Every line between the top of the data below and the line with "The width and height of the screenshot is (823, 504).", both ends included, must be retyped exactly.

________

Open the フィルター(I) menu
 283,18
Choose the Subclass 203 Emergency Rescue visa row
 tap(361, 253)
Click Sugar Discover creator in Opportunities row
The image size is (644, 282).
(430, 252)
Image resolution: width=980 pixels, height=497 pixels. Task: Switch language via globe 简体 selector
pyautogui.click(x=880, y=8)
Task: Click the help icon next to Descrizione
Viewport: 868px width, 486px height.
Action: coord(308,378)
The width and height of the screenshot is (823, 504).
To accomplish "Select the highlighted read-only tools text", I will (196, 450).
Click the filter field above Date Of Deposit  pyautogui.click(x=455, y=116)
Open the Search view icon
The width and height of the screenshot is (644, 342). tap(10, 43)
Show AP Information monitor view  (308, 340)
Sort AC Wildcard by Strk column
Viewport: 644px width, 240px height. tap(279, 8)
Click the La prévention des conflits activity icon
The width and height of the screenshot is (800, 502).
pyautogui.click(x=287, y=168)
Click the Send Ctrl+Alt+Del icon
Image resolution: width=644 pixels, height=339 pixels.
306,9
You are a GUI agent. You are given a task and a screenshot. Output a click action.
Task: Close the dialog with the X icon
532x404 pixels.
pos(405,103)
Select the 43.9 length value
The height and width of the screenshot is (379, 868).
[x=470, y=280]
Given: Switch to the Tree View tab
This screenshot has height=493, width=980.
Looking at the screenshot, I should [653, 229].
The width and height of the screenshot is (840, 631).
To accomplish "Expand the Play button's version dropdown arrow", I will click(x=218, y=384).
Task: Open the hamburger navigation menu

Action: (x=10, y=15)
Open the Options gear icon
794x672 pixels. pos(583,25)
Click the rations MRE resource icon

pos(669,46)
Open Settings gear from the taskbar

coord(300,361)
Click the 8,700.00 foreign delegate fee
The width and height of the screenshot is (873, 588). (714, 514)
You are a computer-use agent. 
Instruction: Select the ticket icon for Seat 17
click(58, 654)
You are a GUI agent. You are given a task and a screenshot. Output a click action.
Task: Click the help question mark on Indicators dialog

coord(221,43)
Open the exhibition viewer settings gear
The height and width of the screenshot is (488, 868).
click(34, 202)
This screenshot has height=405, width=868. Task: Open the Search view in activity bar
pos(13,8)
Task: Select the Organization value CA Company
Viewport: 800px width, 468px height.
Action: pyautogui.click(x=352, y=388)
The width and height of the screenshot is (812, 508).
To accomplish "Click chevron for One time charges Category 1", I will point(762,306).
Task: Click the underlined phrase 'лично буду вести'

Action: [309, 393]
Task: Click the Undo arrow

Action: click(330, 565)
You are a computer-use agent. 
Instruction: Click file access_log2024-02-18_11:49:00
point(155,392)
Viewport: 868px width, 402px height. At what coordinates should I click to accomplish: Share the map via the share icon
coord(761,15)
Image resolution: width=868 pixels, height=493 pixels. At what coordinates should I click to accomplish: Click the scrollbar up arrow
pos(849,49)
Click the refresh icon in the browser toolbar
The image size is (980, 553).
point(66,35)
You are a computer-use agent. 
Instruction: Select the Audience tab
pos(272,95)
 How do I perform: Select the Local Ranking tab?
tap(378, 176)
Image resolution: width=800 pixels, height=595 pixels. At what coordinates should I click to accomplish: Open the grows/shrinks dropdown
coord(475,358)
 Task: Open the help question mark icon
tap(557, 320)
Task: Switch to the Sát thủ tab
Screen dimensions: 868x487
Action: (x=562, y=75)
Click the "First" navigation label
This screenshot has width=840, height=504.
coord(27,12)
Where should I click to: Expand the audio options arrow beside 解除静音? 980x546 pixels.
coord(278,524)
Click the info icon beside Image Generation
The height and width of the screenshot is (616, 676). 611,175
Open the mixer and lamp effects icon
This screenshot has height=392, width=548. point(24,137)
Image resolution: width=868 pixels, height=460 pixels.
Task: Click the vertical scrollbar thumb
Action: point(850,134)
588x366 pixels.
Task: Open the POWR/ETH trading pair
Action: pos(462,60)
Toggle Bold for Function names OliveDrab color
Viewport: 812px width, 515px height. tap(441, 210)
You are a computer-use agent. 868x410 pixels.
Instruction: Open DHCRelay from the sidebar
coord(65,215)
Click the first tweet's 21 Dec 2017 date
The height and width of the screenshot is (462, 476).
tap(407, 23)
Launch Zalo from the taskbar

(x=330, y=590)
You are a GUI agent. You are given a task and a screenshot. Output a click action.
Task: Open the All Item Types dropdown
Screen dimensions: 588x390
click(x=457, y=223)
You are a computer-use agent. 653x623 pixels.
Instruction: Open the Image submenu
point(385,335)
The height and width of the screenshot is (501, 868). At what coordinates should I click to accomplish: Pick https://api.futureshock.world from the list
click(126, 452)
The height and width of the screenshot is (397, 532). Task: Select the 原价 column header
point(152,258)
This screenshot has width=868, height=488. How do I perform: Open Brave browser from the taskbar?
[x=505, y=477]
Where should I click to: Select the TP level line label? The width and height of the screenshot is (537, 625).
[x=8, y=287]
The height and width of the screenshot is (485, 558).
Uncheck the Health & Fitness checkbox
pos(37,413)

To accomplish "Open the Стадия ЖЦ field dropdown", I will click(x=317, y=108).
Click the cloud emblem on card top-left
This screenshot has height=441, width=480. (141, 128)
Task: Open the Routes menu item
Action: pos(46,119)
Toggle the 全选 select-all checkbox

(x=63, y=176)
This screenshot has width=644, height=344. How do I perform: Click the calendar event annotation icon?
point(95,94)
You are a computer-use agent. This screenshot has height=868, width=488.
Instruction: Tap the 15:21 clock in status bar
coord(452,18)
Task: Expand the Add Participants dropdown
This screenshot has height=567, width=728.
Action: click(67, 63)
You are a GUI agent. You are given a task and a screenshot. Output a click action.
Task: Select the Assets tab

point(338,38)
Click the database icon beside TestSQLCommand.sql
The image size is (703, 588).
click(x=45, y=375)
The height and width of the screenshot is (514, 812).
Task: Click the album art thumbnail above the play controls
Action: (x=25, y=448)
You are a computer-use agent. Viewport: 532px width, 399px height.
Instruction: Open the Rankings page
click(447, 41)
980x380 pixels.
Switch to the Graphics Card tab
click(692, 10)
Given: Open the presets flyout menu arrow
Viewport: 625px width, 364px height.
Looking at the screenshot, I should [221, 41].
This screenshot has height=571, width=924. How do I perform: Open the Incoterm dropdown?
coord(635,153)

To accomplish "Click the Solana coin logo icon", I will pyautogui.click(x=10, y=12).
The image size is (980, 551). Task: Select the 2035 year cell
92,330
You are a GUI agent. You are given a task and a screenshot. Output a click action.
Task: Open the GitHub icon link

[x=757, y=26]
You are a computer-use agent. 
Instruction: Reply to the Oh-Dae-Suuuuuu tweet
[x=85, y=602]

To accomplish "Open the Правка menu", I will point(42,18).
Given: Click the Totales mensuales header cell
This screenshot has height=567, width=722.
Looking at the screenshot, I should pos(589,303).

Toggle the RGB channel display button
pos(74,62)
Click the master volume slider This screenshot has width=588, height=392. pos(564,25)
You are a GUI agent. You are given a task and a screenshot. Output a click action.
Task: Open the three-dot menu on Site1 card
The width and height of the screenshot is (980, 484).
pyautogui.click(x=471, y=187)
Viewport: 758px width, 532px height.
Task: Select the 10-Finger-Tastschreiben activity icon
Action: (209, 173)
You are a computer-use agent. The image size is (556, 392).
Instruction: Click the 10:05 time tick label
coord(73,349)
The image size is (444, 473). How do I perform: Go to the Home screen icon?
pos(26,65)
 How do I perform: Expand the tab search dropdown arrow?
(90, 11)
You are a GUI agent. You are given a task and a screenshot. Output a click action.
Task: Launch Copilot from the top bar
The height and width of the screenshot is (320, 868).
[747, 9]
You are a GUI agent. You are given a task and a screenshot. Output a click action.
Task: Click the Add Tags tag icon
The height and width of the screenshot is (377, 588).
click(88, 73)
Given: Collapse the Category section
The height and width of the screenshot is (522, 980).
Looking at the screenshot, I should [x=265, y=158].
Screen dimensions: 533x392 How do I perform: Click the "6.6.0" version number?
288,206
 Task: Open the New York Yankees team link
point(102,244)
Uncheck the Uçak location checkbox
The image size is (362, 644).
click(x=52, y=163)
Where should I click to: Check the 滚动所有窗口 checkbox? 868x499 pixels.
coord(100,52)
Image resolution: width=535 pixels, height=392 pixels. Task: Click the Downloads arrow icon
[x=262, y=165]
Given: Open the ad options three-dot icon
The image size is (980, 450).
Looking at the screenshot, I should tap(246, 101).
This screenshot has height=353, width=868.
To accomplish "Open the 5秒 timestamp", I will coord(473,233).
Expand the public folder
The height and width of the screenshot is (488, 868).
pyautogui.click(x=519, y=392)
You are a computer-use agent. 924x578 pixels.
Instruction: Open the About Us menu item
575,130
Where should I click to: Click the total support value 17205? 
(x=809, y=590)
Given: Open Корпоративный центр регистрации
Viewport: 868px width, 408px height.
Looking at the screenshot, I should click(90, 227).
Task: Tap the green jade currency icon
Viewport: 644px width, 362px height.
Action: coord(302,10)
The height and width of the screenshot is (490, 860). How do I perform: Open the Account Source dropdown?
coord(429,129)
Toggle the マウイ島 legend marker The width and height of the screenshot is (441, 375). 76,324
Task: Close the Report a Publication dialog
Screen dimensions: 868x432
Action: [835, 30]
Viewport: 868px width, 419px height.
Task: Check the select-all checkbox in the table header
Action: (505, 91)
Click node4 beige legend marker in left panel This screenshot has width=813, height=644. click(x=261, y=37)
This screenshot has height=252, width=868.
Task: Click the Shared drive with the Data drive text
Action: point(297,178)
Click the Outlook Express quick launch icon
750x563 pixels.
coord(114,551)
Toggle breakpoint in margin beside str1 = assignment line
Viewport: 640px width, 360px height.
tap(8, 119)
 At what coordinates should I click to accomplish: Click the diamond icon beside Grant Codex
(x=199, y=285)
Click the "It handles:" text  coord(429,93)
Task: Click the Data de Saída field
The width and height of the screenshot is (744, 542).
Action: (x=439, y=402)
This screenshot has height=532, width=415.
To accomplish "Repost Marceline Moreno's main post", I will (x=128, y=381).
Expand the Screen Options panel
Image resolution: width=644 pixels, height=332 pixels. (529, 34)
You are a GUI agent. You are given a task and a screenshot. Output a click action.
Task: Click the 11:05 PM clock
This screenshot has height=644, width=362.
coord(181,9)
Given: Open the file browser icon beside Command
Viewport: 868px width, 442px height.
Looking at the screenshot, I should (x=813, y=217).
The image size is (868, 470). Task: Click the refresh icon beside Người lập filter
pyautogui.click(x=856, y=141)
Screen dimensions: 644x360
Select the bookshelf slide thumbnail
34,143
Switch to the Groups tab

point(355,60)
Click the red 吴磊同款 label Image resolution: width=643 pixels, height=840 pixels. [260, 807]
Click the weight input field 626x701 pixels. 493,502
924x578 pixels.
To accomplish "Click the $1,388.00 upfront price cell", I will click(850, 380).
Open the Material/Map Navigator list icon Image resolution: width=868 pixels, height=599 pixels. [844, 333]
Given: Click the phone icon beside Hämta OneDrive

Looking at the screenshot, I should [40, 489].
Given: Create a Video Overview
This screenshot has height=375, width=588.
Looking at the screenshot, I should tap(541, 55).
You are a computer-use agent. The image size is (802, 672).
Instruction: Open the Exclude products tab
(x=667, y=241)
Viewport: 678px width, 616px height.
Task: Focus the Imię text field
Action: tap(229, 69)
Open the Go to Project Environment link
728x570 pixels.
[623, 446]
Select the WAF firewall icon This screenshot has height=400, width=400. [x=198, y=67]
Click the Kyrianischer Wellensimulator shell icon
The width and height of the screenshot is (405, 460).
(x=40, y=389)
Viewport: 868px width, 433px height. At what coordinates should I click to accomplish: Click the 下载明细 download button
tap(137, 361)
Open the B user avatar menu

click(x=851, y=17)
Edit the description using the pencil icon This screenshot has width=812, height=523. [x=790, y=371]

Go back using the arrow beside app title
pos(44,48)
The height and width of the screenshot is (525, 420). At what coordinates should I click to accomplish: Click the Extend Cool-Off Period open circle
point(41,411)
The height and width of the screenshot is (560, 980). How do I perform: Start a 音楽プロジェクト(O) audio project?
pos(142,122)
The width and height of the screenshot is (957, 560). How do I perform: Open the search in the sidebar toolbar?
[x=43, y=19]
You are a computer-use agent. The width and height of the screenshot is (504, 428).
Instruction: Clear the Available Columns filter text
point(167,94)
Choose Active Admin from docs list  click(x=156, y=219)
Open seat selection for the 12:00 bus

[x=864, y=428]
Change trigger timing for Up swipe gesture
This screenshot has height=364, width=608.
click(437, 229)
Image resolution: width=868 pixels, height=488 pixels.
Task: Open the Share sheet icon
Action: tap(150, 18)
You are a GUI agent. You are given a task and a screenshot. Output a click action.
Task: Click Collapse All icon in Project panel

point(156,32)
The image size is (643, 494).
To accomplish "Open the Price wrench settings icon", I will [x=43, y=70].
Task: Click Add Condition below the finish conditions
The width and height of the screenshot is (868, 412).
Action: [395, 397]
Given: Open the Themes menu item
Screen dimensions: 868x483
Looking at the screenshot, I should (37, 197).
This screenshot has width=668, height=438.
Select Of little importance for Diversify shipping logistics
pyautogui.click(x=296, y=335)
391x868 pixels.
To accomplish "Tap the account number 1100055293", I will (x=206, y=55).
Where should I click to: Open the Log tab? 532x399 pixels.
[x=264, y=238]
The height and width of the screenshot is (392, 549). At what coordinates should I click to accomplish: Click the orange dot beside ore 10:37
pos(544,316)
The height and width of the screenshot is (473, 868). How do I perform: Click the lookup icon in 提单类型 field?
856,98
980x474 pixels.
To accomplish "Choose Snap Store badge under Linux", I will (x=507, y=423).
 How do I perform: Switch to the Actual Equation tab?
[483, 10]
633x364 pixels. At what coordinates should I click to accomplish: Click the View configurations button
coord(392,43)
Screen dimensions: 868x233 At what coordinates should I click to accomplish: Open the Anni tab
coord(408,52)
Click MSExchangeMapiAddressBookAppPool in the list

________

Result for this exercise.
Open the フィルター(I) menu
 283,18
Choose the Subclass 203 Emergency Rescue visa row
 tap(361, 253)
Click Sugar Discover creator in Opportunities row
The image size is (644, 282).
(430, 252)
Image resolution: width=980 pixels, height=497 pixels. Task: Switch language via globe 简体 selector
pyautogui.click(x=880, y=8)
Task: Click the help icon next to Descrizione
Viewport: 868px width, 486px height.
Action: coord(308,378)
The width and height of the screenshot is (823, 504).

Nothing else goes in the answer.